### Provided data

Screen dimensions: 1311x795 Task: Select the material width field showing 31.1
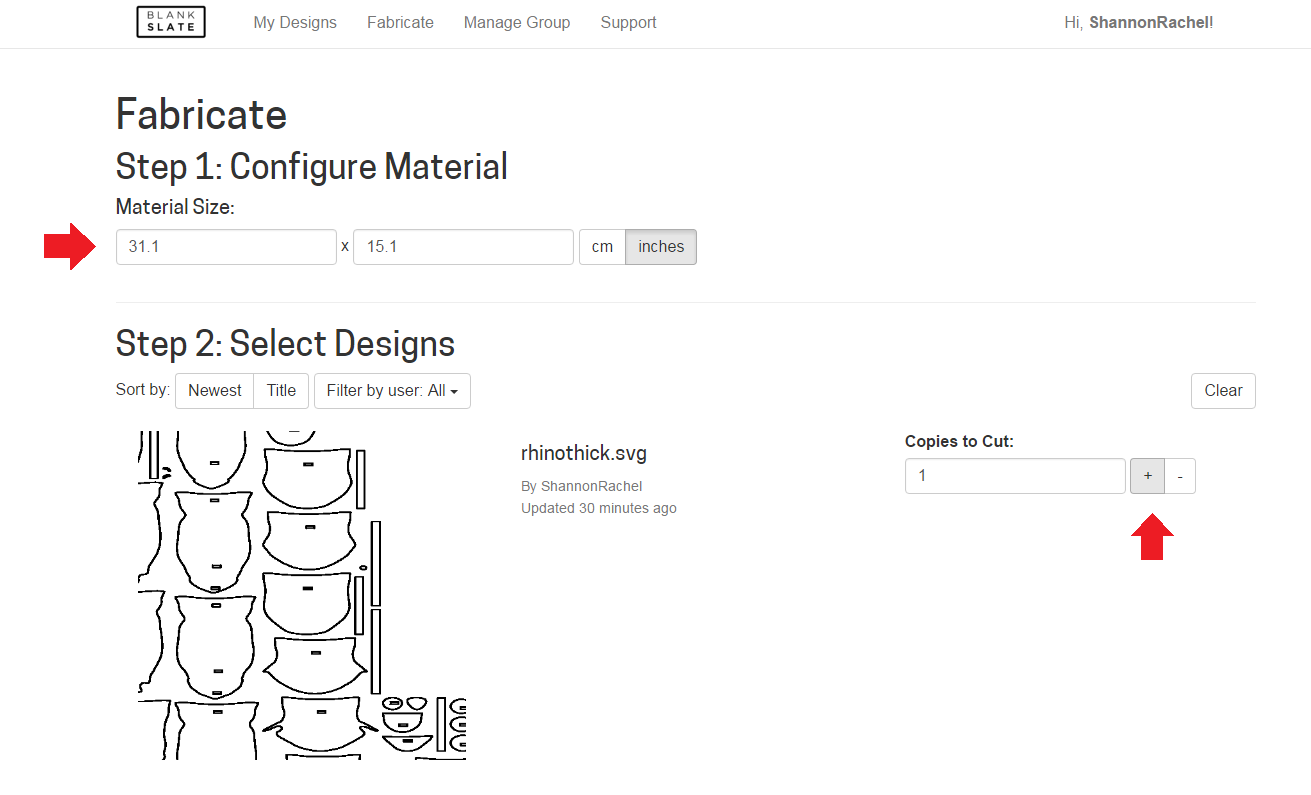(x=226, y=246)
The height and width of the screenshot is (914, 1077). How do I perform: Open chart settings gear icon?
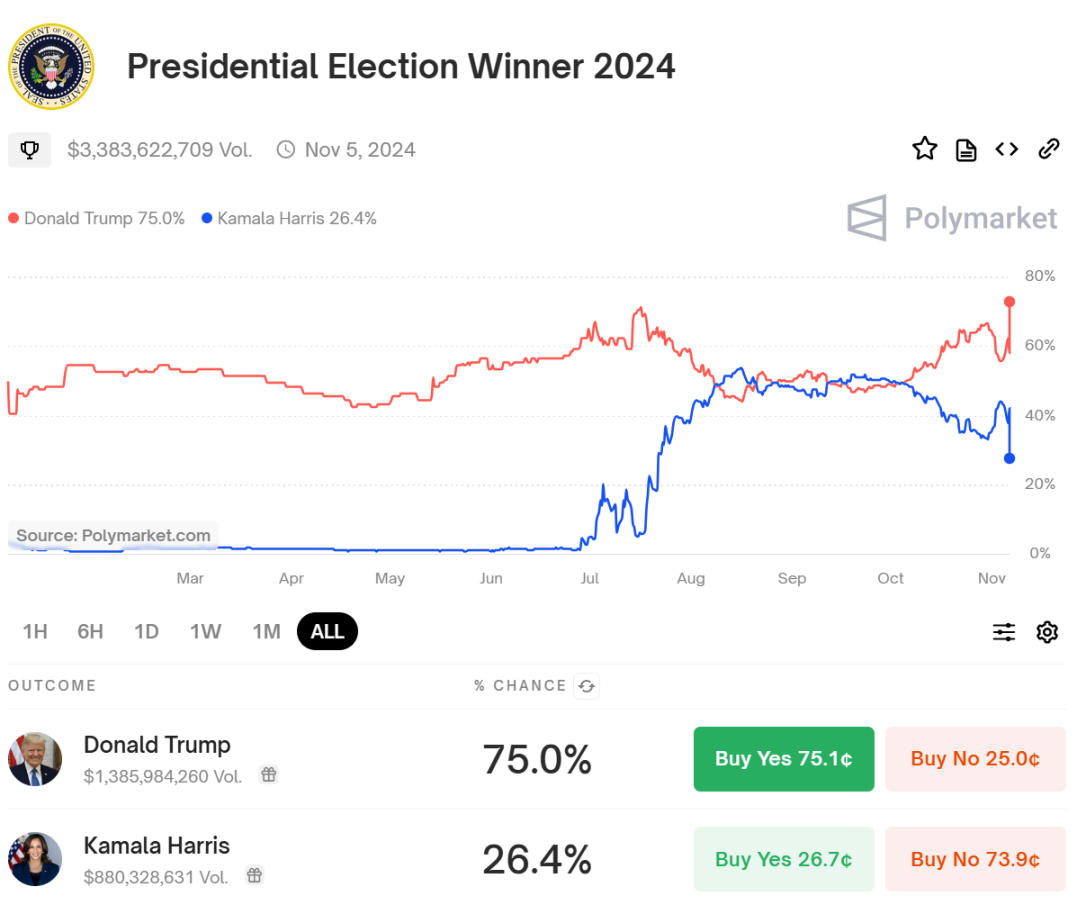coord(1047,632)
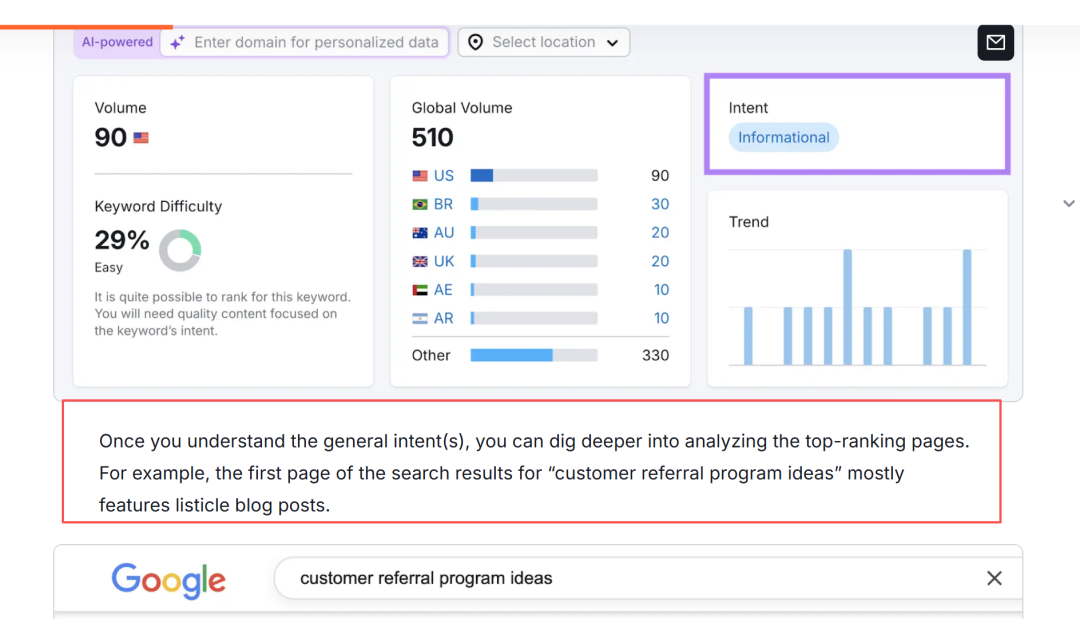Click the Keyword Difficulty donut chart
Screen dimensions: 1080x619
coord(180,250)
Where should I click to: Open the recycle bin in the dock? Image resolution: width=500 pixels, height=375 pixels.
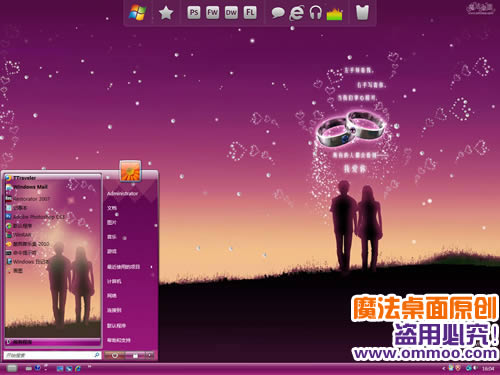(362, 13)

######

What to do
Transcribe all records verbatim, no pictures.

Task result
Screen dimensions: 1311x795 Task: Select the material width field showing 31.1
(x=226, y=246)
The height and width of the screenshot is (914, 1077). How do I perform: Open chart settings gear icon?
coord(1047,632)
Click the Keyword Difficulty donut chart
Screen dimensions: 1080x619
coord(180,250)
Where should I click to: Open the recycle bin in the dock? Image resolution: width=500 pixels, height=375 pixels.
(362, 13)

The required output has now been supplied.